Il semblait comme fou, saisissant la jeune femme au col d’une main puissante, au point d’avoir arraché les boutons de son chemisier et révéler la naissance de ses seins, la faisant presque suffoquer, avant de se rendre compte qu’il lui faisait mal. Il la relâcha brusquement.
Hélène reprit son souffle, les yeux rivés dans ceux du jeune homme, cherchant à découvrir ce que révélait ce coup de folie. Haletante, elle reculait un peu, toujours assise sur le bord du lit, tandis que l’inconnu reprenait contrôle de lui-même, délicatement, elle lui saisit la main, il ne réagit pas, elle attendit un peu, avant de lui demander :

« Ce sont des machines qui vous ont sauvé la vie Monsieur, est-ce que vous vous souvenez de quelque chose ?» elle était interrogative, parlant avec un soprano doux et paisible, attendant une réaction, tout en se demandant ce que pouvait donc bien faire le médecin.

« Sauvé la vie ? » Il répondit quelques minutes après, après avoir regardé fixement l’assemblage des valves et pistons qui laissaient filer l’air, comme si c’était un animal étrange. Elle se leva alors, et prit la décision d’arrêter la machinerie, ce qui eut l’air de calmer le jeune homme brun qui tiquait d’anxiété. « Des Nos, Charles Des Nos…Et…Heu…Je me souviens de… »

Hélène lisait un effort sur les traits du visage plissés du jeune homme. Il jeta un coup d’œil à sa tenue, habit de papier vert pâle ouvert dans la lutte. Anxieusement, il resserra la toile autour de son corps, avant de jeter un coup d’œil dehors, vers le gris froid de cette fin d’hiver.

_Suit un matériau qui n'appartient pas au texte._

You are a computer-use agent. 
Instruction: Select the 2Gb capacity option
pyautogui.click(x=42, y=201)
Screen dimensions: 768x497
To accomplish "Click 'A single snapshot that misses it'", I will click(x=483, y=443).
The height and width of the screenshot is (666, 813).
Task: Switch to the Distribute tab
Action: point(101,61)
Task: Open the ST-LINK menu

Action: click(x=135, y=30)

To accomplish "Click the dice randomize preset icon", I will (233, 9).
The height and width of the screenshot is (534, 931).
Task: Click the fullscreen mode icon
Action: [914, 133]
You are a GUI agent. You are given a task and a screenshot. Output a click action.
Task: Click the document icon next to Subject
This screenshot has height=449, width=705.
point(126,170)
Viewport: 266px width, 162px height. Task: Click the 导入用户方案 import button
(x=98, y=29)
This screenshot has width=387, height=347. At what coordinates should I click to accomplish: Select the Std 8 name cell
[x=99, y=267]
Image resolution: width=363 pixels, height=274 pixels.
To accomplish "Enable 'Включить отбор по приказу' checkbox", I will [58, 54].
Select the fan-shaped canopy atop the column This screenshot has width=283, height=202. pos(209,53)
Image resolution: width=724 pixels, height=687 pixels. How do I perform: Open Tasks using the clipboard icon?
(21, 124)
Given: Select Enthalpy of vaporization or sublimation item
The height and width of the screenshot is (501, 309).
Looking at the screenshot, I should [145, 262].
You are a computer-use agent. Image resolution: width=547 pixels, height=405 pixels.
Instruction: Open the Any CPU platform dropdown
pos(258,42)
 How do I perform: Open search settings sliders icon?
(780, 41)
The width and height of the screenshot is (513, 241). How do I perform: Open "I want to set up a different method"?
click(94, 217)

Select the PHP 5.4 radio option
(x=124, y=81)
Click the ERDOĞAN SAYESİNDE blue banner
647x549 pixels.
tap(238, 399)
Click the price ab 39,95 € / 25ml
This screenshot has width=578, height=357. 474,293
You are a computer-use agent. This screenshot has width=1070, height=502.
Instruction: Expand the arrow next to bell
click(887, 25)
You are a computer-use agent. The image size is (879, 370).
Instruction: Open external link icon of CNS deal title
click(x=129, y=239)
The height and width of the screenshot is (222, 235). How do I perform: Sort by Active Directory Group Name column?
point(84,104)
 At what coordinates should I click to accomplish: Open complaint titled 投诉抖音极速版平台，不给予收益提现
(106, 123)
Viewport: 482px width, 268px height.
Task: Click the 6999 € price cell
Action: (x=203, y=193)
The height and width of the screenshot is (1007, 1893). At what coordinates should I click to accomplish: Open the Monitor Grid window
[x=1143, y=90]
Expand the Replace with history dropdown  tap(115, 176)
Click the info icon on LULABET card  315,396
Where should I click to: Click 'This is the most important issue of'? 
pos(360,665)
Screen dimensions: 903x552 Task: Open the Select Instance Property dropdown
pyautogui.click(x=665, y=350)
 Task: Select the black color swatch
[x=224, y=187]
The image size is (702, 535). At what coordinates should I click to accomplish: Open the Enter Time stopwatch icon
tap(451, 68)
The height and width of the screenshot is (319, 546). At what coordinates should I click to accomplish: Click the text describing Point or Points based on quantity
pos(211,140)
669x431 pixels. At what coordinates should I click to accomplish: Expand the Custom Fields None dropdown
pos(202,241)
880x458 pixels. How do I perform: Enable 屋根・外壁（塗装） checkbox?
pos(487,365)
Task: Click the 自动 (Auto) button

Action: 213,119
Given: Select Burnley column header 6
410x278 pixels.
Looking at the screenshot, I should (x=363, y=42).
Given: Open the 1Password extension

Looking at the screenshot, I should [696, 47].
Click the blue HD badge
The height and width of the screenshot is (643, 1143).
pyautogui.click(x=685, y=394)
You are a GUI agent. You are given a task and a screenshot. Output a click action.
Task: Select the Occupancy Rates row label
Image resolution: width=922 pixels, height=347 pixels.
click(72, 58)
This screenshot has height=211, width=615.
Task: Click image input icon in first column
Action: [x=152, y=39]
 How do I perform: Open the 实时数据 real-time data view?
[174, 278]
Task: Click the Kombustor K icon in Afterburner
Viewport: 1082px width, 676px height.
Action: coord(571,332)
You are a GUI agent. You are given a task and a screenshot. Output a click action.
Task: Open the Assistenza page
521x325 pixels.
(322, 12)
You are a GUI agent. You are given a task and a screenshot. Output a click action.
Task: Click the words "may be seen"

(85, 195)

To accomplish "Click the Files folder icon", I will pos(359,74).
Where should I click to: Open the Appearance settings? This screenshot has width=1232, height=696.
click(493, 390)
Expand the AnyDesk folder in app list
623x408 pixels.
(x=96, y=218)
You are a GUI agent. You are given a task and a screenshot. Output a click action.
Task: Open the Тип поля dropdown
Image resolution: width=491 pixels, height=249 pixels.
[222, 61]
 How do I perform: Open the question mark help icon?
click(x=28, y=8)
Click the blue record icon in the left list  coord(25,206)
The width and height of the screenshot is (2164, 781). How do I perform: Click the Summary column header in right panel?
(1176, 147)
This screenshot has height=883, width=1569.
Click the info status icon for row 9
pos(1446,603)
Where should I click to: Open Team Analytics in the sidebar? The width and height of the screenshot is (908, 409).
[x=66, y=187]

« Désolé Madame…Et mes excuses pour cette situation abracadabrantesque…Et » il rougissait, parlant avec un phrasé ancien et suranné, mais si Hélène avait voulu se moquer, elle savait aussi qu’elle risquait de le vexer et de le voir se fermer comme une huitre.

« Continuez Charles…Vous permettez que je vous appelle Charles ? » Elle profita pour faire rouler le nom de l’inconnu, lui aussi tout aussi ancien, joint à une particule nobiliaire.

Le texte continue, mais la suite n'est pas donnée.